Rewrite the records from the line with "At what (x,y)" up to and including the line with "Looking at the", putting "send icon" in place of "share icon" and keeping everything else the same. Leave the pictures out.

[Extracted records]
----------------------------------------
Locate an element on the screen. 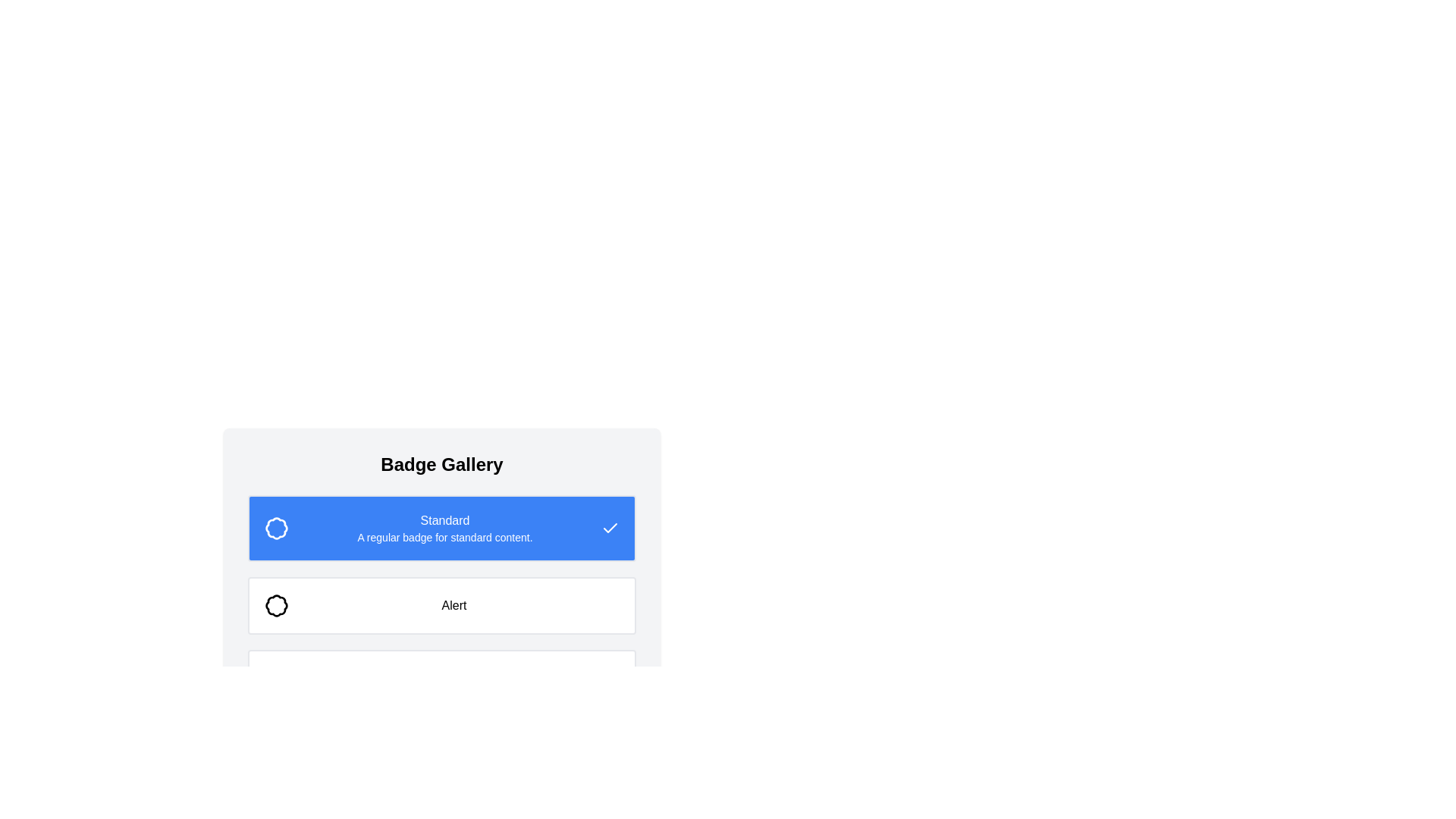  the Text label that signifies the title of the badge type in the blue badge-like section under 'Badge Gallery' is located at coordinates (444, 519).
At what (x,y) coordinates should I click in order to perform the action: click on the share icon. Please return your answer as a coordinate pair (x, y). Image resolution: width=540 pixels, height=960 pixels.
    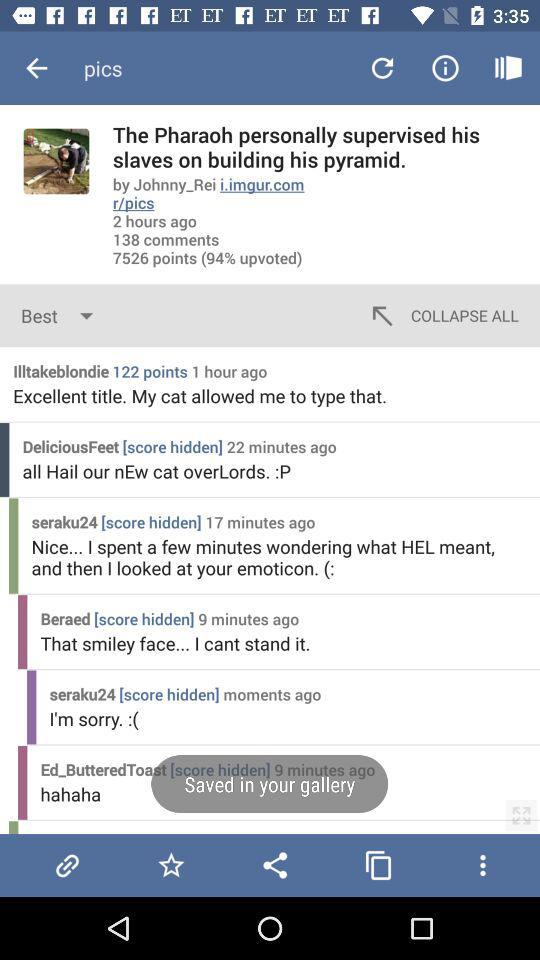
    Looking at the image, I should click on (274, 864).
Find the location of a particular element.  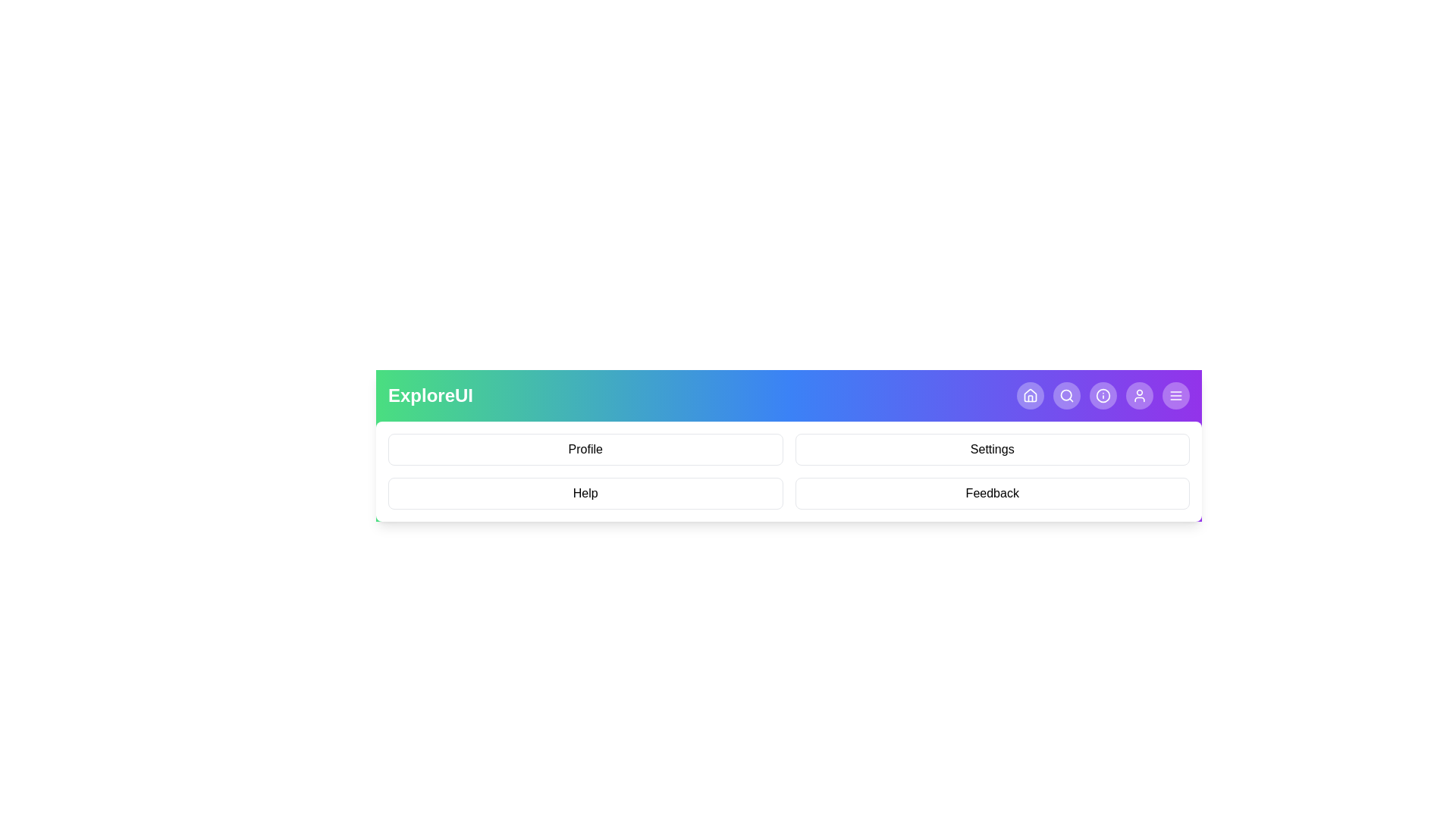

the Info navigation button in the app bar is located at coordinates (1103, 394).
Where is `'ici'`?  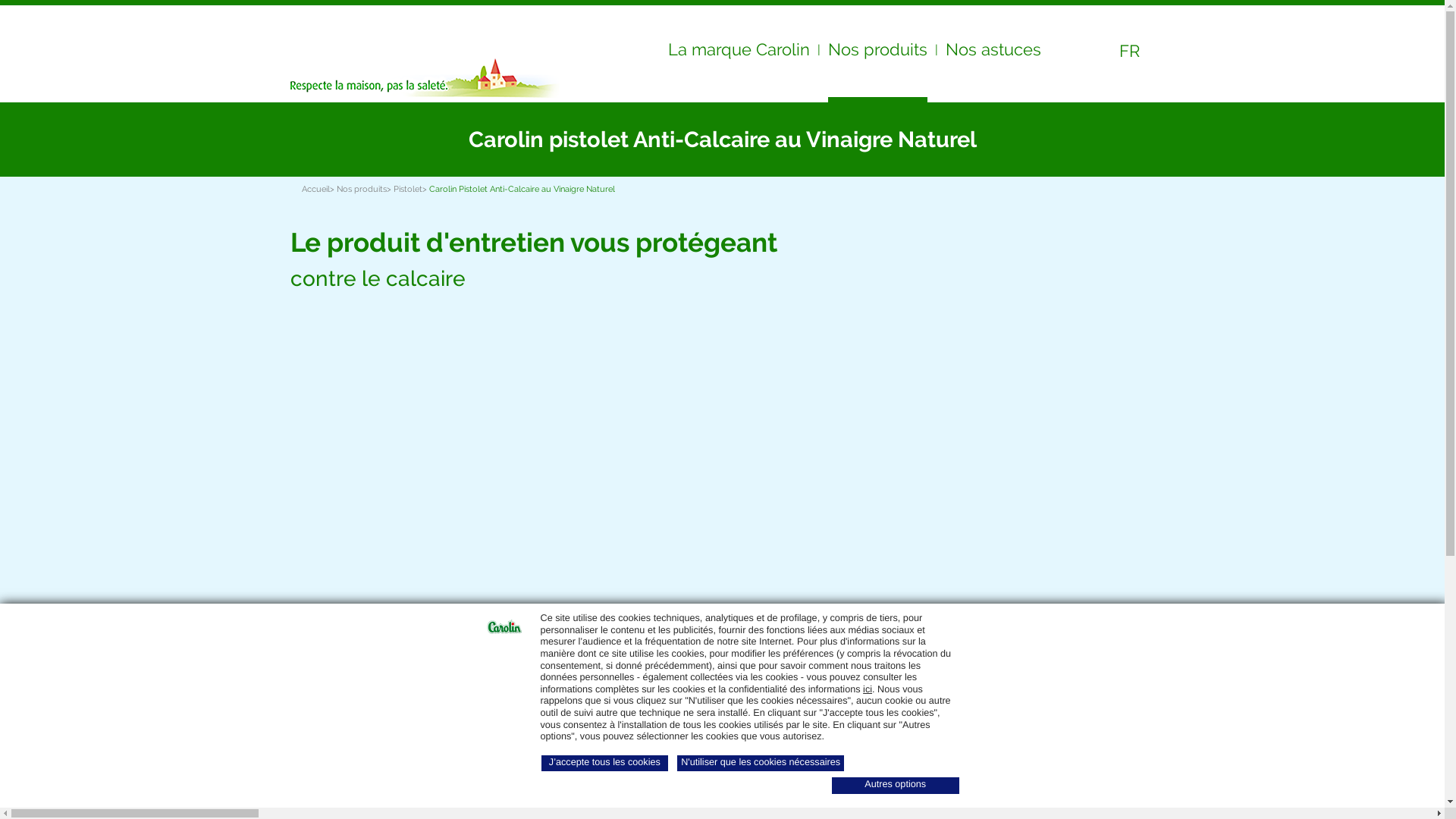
----------------------------------------
Solution to this exercise:
At what (x,y) coordinates should I click in order to perform the action: click on the send icon. Please return your answer as a coordinate pair (x, y). Image resolution: width=540 pixels, height=960 pixels.
    Looking at the image, I should click on (274, 864).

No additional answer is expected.